[time-nuts] Timing performance of servers

Bob Camp lists at rtty.us
Thu Oct 25 12:57:11 EDT 2012



1) You are in a reasonable location (good sky view)
2) Don't have a great long cable run (< 50')
3) Are only after NTP time

Then, you can get away with a pretty simple antenna. I likely won't last as
long as a better one out in the weather though. If you shop the auction
sites you can get reasonable antennas (Lucent / Trimble / Syneregy)  for <


-----Original Message-----
From: time-nuts-bounces at febo.com [mailto:time-nuts-bounces at febo.com] On
Behalf Of Sarah White
Sent: Thursday, October 25, 2012 12:44 PM
To: Discussion of precise time and frequency measurement
Subject: Re: [time-nuts] Timing performance of servers

On 10/24/2012 6:47 PM, Magnus Danielson wrote:
> Fellow time-nuts,
> When spending time on a conference last week, I heard one interesting
> comment that they lost data due to bad timing on their Windows servers.
> Now, I know that the standard Windows uses SNTP in order to achieve the
> goal of having the timing of the machines sufficiently aligned to allow
> Kerberos authentication. SNTP suffice for that, as it needs to be a
> handful of minutes in line.
> If you need better performance than that, you should use NTP (and then
> download and install Meinbergs Windows-client for NTP).
> Then again, I would point out that for this type of data, it would most
> probably be better served on a Linux box.
> What should be a nice wake-up call for them would be a summation of how
> different strategies would give them clock precision of sufficient
> grade. So, does anyone know of such measurements presented anywhere?
> There are bits and pieces, but the ideal for this case would be if they
> where collected in one page/paper.
> This is an awareness thing, so that people can do a little more
> well-informed choices.
> Cheers,
> Magnus


Thanks magnus. This is something I'm quite interested in:

I'm not the only one doing testing for Microsoft NT 5.x and higher
against NTP-type synchronization. It's actually high enough quality such
that a Windows server running NTP with a refclock provides significantly
better time than the public NTP servers.

Here are a few writeups I've been using for reference, and I've been
testing and duplicating some of the listed configurations, hoping for my
own writeups:

http://www.satsignal.eu/ntp/NTP-on-Windows-Vista.html (basic timing)

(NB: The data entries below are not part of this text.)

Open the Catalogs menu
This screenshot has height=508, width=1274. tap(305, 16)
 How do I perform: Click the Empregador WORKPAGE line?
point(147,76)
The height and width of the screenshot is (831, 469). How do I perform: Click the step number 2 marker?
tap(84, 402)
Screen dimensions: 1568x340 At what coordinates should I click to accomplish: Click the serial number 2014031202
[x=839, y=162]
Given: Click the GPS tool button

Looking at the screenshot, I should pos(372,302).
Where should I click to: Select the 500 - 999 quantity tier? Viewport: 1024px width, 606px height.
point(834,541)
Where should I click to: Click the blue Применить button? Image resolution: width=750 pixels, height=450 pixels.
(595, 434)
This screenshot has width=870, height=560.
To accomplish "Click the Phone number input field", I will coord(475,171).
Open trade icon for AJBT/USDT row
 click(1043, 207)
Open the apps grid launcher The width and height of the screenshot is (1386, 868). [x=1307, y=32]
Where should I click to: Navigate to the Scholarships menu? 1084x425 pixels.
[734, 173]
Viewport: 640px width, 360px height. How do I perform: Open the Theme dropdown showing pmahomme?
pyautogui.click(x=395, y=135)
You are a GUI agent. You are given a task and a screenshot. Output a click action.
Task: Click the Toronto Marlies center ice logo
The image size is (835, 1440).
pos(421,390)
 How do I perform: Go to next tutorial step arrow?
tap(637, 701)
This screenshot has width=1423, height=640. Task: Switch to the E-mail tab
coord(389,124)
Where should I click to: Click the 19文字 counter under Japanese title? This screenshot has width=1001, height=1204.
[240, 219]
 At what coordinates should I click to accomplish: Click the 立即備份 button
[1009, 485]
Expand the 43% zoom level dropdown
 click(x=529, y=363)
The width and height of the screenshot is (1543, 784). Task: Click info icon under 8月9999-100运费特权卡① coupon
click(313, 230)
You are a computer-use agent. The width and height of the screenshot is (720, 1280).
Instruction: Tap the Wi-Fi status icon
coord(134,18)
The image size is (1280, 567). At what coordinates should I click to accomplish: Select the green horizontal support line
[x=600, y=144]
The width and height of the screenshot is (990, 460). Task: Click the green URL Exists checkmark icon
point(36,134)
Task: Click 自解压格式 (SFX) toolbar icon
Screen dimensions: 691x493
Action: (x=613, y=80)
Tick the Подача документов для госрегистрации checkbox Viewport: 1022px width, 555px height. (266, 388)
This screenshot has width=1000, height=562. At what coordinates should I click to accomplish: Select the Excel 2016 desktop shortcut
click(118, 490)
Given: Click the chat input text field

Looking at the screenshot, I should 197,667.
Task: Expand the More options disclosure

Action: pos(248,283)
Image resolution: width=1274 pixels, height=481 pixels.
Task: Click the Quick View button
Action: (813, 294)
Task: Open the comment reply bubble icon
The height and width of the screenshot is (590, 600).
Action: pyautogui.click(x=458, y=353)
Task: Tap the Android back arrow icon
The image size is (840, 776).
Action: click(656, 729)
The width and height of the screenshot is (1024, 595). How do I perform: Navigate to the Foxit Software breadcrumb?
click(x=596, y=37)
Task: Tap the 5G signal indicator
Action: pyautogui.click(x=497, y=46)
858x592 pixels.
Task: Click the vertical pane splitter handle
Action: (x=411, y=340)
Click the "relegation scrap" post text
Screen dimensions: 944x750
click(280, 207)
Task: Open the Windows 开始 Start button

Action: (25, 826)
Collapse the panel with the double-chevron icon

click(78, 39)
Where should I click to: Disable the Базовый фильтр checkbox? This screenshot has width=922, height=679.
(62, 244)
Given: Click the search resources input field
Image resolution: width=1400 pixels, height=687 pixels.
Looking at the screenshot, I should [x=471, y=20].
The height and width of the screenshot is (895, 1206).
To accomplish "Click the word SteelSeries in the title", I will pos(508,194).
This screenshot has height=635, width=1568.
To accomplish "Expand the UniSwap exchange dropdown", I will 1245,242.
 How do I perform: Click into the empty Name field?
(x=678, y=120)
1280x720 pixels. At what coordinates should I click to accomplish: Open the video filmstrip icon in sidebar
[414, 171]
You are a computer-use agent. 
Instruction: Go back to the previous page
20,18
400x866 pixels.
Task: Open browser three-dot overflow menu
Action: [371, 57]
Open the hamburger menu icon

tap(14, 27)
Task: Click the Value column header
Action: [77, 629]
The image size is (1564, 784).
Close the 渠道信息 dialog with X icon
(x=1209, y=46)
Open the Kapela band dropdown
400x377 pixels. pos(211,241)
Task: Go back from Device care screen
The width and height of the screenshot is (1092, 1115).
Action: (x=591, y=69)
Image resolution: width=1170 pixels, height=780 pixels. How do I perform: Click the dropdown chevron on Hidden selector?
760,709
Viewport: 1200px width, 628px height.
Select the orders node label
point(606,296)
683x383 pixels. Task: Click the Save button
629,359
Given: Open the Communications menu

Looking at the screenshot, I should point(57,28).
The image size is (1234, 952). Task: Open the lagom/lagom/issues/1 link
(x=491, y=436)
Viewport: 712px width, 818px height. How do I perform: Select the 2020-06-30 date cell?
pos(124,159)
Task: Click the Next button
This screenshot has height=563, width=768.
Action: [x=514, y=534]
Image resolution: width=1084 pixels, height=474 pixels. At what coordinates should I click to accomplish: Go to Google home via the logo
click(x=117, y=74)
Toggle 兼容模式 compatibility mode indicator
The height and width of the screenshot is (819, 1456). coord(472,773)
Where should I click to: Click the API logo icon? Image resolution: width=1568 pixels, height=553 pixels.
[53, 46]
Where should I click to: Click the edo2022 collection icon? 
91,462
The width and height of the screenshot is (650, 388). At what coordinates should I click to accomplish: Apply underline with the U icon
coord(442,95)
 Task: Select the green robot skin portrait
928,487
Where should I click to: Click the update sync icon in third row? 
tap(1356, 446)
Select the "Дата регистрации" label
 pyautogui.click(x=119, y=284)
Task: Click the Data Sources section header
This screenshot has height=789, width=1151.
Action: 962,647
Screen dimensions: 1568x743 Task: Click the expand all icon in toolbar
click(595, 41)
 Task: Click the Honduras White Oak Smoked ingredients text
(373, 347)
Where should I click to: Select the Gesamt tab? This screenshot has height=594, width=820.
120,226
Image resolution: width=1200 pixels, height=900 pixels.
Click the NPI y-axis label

http://www.satsignal.eu/ntp/NTP-on-Windows-serial-port.html (connected
to refclock, timing was better than 50 microseconds jitter, averaging
less than 10 microseconds)

Am actively in the process of getting everything to replace my own
"navigation" GPS refclock with a timing mode one. At this point I just
need to find a good antenna...


... Changing subject slightly:

Regardless of if I run linux vs bsd vs windows (will be testing multiple
configurations of each, and doing writeups over the next few years as I
test more and learn) I'll need a good external antenna for the new GPS
I'm going to run.

Anyone think I can get by with anything cheaper than a symmetricom
58532a antenna? I can probably get one (used) for less than $50 on ebay,
but I'd really prefer to source something more entry-level for closer to
$5 or $10 if possible. Any suggestions?